The concept of being financially “well” is not new – I bet your grandmother could teach you a thing or two.  Much of it is common sense, which is unfortunately not so common any longer.  While some argue that it is the job of parents or the public school systems to teach people to manage their money in a responsible and healthy manner, the effects of not doing so fall on employers when our children become working adults.  What’s even more unfortunate is that managing money well is more about behavior than knowledge, meaning that bad habits are harder to break in adults.  However, giving employees the knowledge, tools and resources to improve their financial futures will bring peace to the lives of those interested in making a change (which is probably more people than you think). 

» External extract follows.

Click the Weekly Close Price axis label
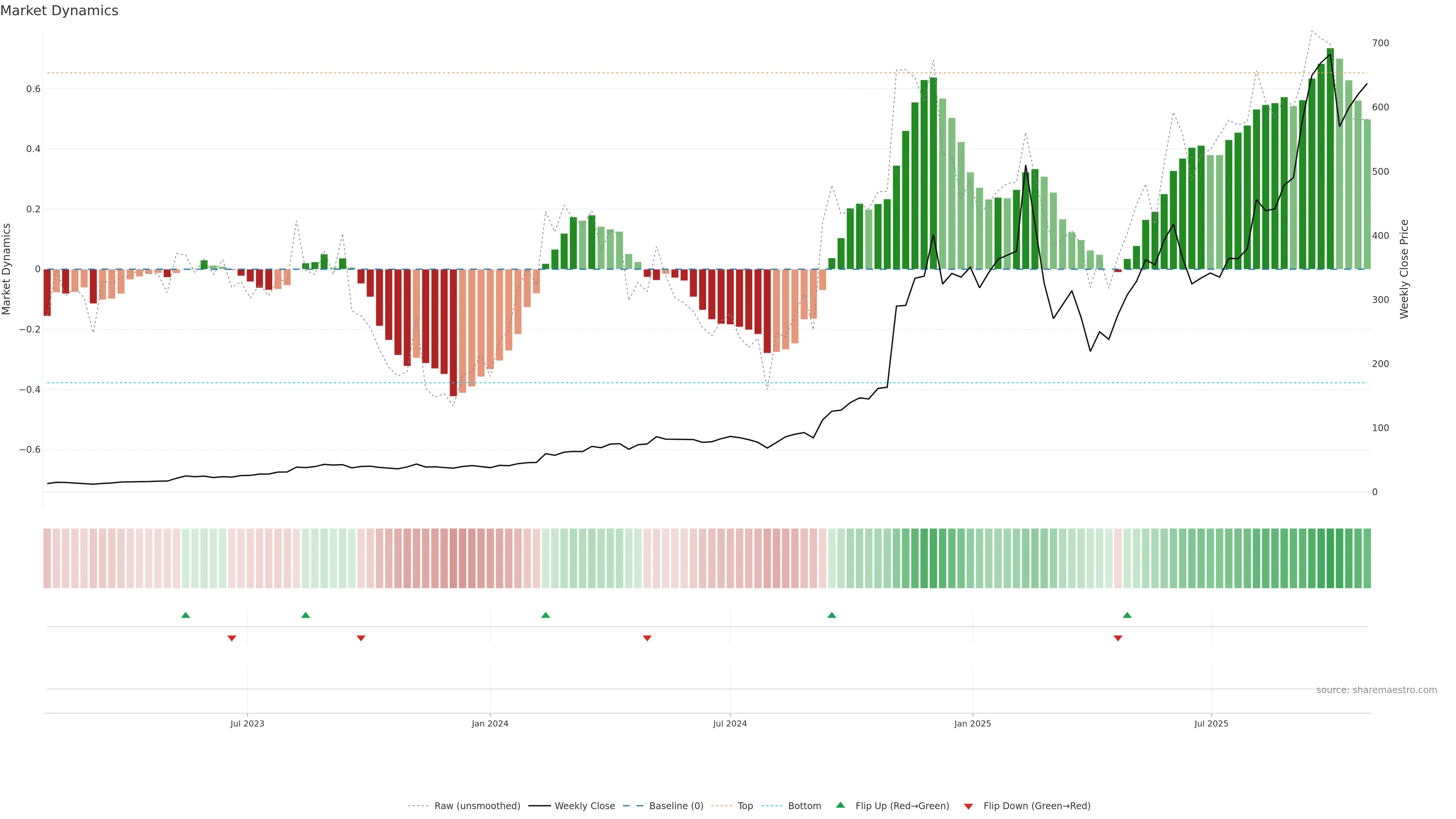Screen dimensions: 1456x819 click(1404, 269)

There are several organizations that can help provide and build programs for your organization around financial wellness.  I've also seen a couple organizations build the programs themselves.  Whatever route you choose, your program should include a few basic principles.
  • Budgeting
  • Reducing/eliminating debt
  • Saving (in an emergency fund or elsewhere)
  • Retirement planning

The need for such programs is staggering.  MetLife’s annual report said that 78% of employers agree that financial problems render employees distracted and less productive. 69% acknowledged that financial stress contributes to health costs; 58% admitted that financial “illness” contributes to employee absence.  81% of employees who admit that they are financially stressed want help and would definitely be interested in financial advice and guidance.  The most common financial problems cited by workers are credit card debt, student loan debt, and too much house.  It has been reliably calculated that lost productivity due to stress-induced absence, tardiness or inattention can cost companies as much as $7,000 per worker per year.

I think you get the picture.  HR – it’s time to make a difference for your organization and in the lives of your staff.  Now, get to work!